Fragment Ligand Generation

Extremely data-efficient ligand generation What is a sufficient number of data points to train a deep learning algorithm? 1,000? 1 million? 1 billion? Of course, it depends on the problem. But it also depends on the neural network architecture and training algorithm chosen to solve the problem. Powers et. al. recently published a preprint describing a ligand […]

Extremely data-efficient ligand generation

What is a sufficient number of data points to train a deep learning algorithm? 1,000? 1 million? 1 billion?

Of course, it depends on the problem. But it also depends on the neural network architecture and training algorithm chosen to solve the problem.

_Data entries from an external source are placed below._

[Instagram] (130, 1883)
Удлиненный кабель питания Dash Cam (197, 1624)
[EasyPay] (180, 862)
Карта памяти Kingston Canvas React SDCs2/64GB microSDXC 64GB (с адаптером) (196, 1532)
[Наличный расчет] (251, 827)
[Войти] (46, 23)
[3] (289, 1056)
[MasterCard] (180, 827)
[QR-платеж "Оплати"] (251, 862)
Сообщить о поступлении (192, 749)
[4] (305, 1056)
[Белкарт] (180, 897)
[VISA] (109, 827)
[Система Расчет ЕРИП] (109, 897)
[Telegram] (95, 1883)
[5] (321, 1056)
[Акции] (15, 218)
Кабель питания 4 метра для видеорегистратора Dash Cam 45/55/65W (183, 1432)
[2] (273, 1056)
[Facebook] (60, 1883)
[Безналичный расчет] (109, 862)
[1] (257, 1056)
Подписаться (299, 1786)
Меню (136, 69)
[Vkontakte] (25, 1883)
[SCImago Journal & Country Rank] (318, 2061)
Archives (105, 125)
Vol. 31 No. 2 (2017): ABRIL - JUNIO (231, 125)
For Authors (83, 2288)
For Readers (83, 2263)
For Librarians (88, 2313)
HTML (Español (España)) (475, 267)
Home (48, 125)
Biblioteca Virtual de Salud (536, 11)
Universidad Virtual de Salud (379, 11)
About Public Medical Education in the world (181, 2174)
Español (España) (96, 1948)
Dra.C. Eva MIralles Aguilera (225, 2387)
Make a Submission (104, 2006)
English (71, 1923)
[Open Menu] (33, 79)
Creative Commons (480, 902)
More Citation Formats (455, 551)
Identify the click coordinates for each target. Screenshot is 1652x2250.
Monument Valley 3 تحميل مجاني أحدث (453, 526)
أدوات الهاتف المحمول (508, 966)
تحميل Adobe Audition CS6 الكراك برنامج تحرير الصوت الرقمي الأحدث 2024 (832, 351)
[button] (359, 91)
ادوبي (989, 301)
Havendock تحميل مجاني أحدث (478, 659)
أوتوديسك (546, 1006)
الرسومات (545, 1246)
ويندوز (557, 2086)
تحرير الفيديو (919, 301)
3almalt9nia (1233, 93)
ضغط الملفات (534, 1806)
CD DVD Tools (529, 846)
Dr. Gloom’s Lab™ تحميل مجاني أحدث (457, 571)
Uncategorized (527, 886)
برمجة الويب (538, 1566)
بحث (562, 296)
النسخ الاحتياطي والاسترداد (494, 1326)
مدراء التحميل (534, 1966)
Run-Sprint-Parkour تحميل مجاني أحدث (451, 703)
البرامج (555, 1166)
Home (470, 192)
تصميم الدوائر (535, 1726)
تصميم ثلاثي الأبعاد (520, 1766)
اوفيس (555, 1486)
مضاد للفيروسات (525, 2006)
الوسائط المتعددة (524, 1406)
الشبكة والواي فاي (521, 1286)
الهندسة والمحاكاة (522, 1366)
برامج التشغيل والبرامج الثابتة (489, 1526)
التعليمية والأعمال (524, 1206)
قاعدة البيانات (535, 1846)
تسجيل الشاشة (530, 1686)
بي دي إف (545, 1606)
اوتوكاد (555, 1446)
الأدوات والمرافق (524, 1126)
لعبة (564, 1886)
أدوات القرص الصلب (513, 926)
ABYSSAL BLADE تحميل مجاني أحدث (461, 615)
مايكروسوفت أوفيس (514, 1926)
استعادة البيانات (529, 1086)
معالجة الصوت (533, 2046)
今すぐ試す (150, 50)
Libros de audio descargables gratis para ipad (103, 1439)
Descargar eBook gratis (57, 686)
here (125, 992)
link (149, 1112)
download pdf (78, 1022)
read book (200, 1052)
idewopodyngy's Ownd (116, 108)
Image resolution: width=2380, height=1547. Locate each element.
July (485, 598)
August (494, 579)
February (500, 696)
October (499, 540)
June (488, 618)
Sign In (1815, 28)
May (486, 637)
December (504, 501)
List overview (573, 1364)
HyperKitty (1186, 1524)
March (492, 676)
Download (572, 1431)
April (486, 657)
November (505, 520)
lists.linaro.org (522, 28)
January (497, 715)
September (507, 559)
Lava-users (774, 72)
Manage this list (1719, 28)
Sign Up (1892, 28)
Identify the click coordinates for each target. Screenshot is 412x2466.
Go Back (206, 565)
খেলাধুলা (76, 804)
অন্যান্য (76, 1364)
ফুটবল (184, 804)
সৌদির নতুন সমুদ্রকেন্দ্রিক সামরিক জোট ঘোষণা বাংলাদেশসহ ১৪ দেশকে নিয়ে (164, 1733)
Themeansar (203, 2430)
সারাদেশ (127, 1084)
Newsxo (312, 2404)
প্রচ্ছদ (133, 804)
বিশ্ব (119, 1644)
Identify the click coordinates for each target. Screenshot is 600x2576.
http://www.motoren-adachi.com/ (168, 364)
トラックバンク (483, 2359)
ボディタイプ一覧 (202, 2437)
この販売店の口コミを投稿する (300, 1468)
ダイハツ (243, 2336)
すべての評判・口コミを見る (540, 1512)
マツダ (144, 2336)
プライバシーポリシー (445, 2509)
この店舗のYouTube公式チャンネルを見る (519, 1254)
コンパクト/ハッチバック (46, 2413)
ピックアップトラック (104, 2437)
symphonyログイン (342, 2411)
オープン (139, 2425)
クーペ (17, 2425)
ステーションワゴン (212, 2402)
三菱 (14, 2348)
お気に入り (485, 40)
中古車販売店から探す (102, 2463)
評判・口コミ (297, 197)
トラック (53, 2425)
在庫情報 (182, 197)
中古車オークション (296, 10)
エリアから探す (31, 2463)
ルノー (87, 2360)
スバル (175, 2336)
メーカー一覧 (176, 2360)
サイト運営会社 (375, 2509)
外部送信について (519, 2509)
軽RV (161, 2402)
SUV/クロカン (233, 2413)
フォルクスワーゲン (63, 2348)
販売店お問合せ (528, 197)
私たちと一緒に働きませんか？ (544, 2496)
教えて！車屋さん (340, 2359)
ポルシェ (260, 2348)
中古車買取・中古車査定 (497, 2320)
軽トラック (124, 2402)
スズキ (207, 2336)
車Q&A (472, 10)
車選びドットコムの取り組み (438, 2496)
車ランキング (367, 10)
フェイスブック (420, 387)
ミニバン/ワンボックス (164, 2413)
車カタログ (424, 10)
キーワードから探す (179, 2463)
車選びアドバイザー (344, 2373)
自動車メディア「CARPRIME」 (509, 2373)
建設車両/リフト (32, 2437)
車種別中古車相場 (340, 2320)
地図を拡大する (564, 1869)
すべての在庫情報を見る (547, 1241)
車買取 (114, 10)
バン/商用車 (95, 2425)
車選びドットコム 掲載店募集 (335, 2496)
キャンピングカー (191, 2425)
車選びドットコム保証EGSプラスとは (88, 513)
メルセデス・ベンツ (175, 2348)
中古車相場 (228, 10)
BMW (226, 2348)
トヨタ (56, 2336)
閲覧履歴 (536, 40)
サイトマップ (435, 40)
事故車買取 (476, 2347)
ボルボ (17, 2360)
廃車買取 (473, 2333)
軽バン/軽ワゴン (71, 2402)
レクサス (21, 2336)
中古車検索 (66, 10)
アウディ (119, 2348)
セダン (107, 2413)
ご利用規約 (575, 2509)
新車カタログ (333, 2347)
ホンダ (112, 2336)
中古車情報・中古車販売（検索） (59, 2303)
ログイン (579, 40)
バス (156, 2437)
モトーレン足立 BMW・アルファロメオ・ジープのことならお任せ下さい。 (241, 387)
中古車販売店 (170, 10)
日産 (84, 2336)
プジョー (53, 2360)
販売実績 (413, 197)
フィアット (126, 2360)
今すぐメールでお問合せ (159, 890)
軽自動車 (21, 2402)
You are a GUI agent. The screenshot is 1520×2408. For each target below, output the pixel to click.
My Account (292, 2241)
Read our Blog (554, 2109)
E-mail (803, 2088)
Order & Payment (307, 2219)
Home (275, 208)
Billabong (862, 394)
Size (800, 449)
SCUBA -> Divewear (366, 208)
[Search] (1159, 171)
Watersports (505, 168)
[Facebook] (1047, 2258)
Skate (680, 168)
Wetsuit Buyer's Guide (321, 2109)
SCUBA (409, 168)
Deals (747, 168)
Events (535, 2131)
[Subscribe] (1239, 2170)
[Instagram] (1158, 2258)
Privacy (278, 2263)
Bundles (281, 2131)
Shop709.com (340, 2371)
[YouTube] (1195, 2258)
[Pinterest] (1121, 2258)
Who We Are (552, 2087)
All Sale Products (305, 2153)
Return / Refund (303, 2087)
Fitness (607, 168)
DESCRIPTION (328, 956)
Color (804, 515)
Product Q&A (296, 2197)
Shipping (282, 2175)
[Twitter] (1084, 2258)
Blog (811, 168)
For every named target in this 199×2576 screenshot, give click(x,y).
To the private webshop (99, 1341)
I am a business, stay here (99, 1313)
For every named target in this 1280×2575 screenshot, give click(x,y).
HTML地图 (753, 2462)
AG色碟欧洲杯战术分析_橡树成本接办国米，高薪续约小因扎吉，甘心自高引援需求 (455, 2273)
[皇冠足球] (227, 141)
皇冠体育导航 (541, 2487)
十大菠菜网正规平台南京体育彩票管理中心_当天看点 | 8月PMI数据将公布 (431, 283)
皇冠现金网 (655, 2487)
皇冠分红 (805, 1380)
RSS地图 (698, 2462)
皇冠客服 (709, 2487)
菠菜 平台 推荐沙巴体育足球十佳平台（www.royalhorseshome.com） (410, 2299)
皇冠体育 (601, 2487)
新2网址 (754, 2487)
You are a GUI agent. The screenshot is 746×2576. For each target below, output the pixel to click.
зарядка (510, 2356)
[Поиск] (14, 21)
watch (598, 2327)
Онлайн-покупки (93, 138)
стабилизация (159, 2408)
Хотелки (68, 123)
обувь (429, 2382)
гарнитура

Powers et. al. recently published a preprint describing a ligand optimization scheme that generates drug-like molecules with high accuracy, while training on only 4000 protein-ligand examples.

Introduction

How do they do it? Inductive bias. Inductive bias is real-world knowledge that is built into the neural network, making the learning problem simpler. Ideally, the inductive bias of the architecture reduces the space of learnable information to only things that humans do not know about the task. Good inductive bias reduces the difficulty of the learning problem, reduces the number of data points necessary for training, and increases the generality of trained models.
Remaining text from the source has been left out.